16:39:24.410 [error] GenServer {:workers_registry, "worker_2"} terminating

iex(12)>
** (RuntimeError) Error, Server worker_2 has crashed
    (dynamic_supervisor_example) lib/dynamic_supervisor_with_registry/worker.ex:28: DynamicSupervisorWithRegistry.Worker.handle_cast/2
    (stdlib) gen_server.erl:637: :gen_server.try_dispatch/4
    (stdlib) gen_server.erl:711: :gen_server.handle_msg/6
    (stdlib) proc_lib.erl:249: :proc_lib.init_p_do_apply/3
Last message: {:"$gen_cast", :raise}
State: "worker_2"

16:39:24.411 [info]  Starting "worker_2"

Again we can identified the terminate message but in this case the reason of error is not :normal so it displays all the traces related to the error.

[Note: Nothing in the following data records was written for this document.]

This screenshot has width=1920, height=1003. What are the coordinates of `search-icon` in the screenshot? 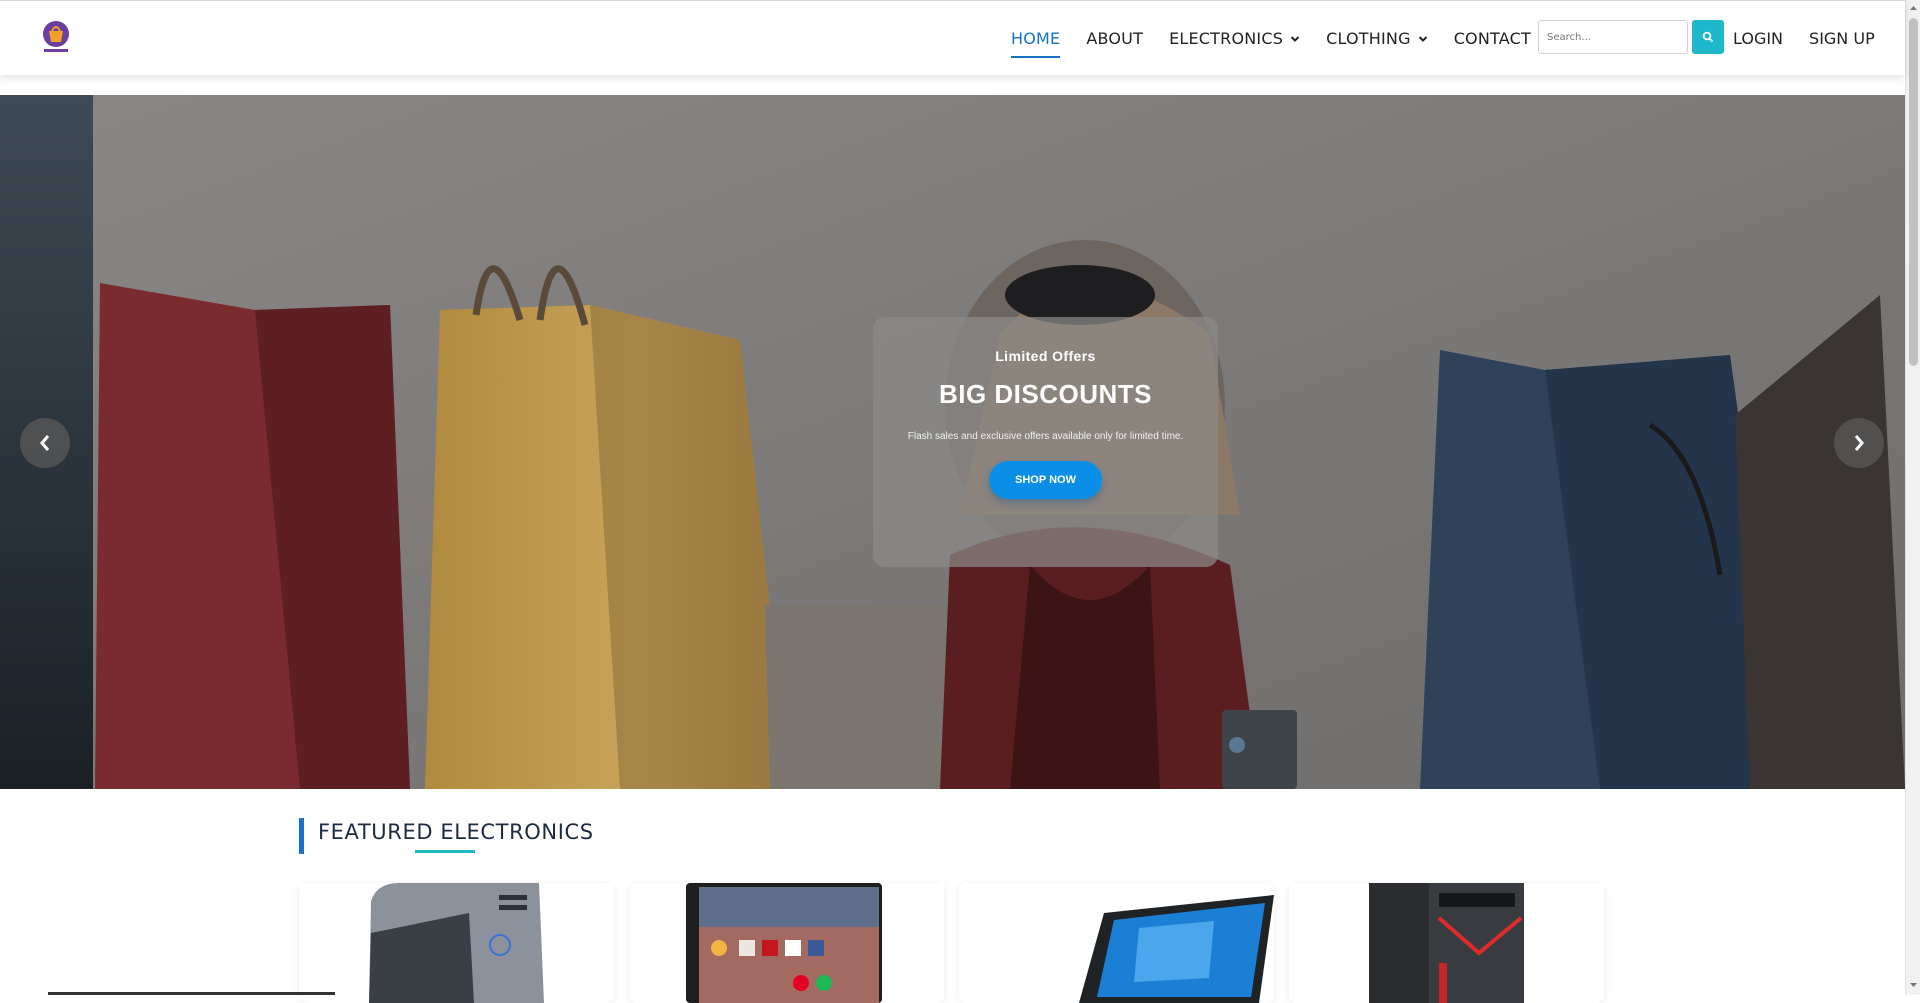 It's located at (1708, 37).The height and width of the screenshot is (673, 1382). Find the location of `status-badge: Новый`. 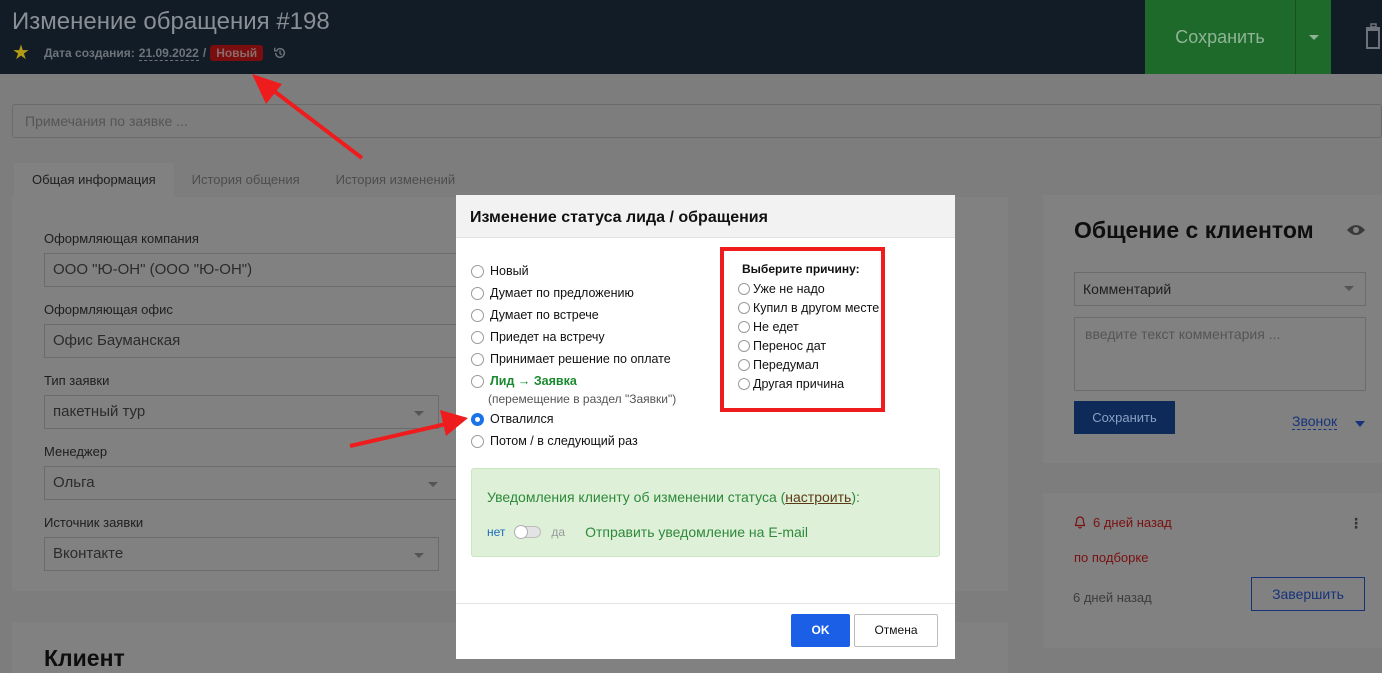

status-badge: Новый is located at coordinates (237, 53).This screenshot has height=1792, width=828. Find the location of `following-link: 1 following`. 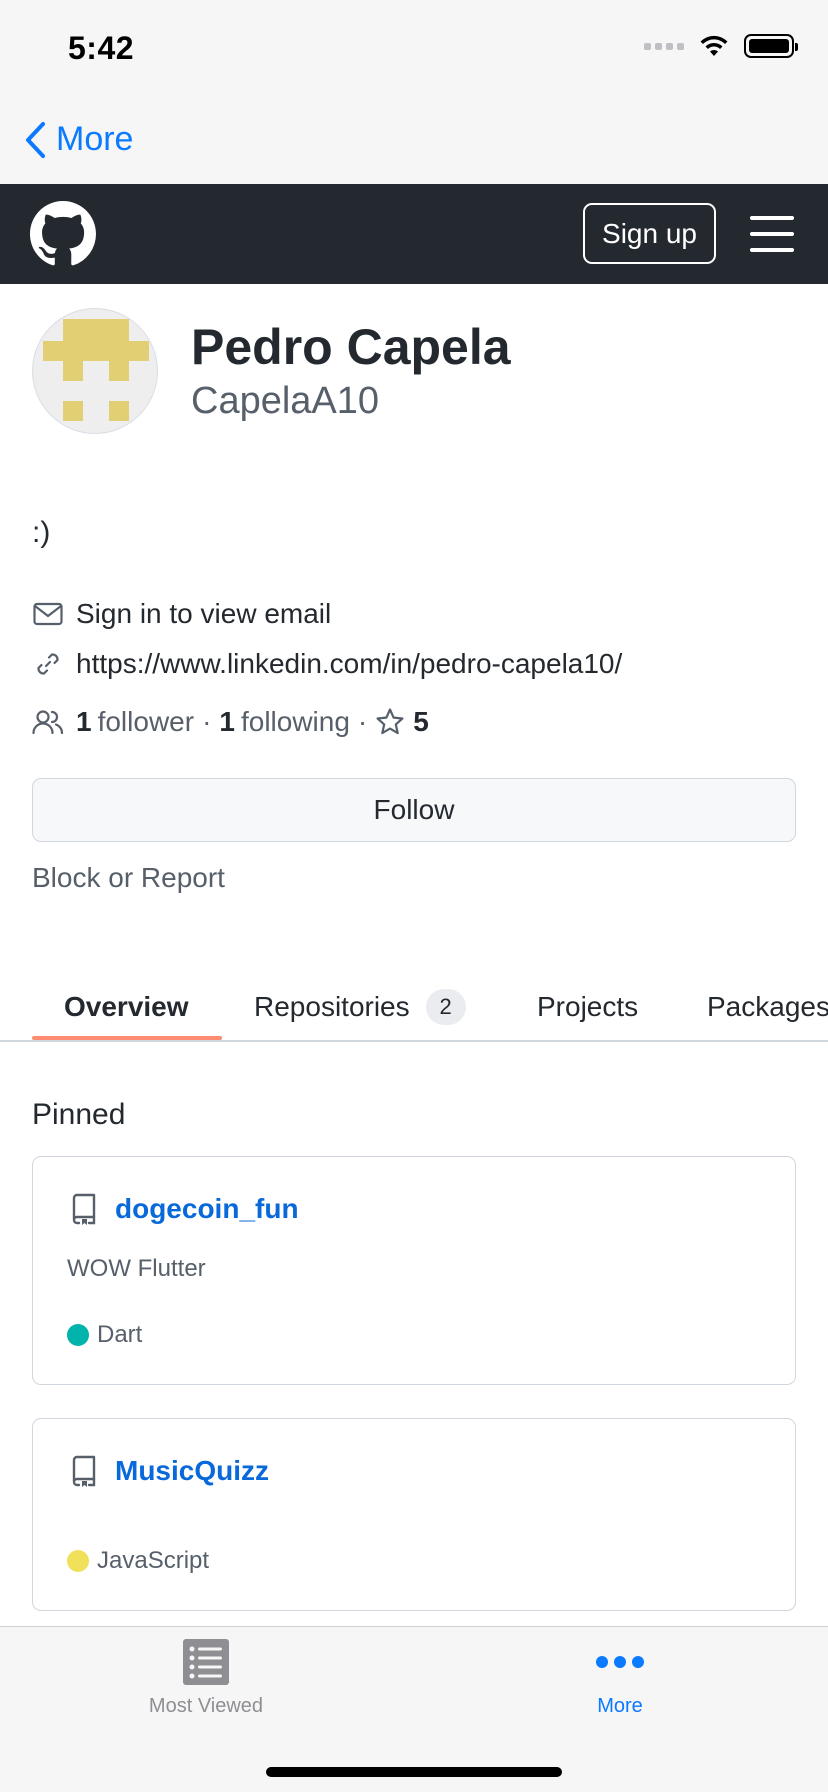

following-link: 1 following is located at coordinates (284, 722).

It also appears the error message that logs the error when the process crash.

At last the Starting "worker_2" can be seen since the GenServer was restarted by the supervisor.

At observer we can see how the worker_1 now doesnt appear while the worker_2 has a different pid since it has been restarted.

Example image

We can see that the only worker process still alive is #PID<0.142.0> since it was the pid of the worker_3 the one that has not been restared neither stopped.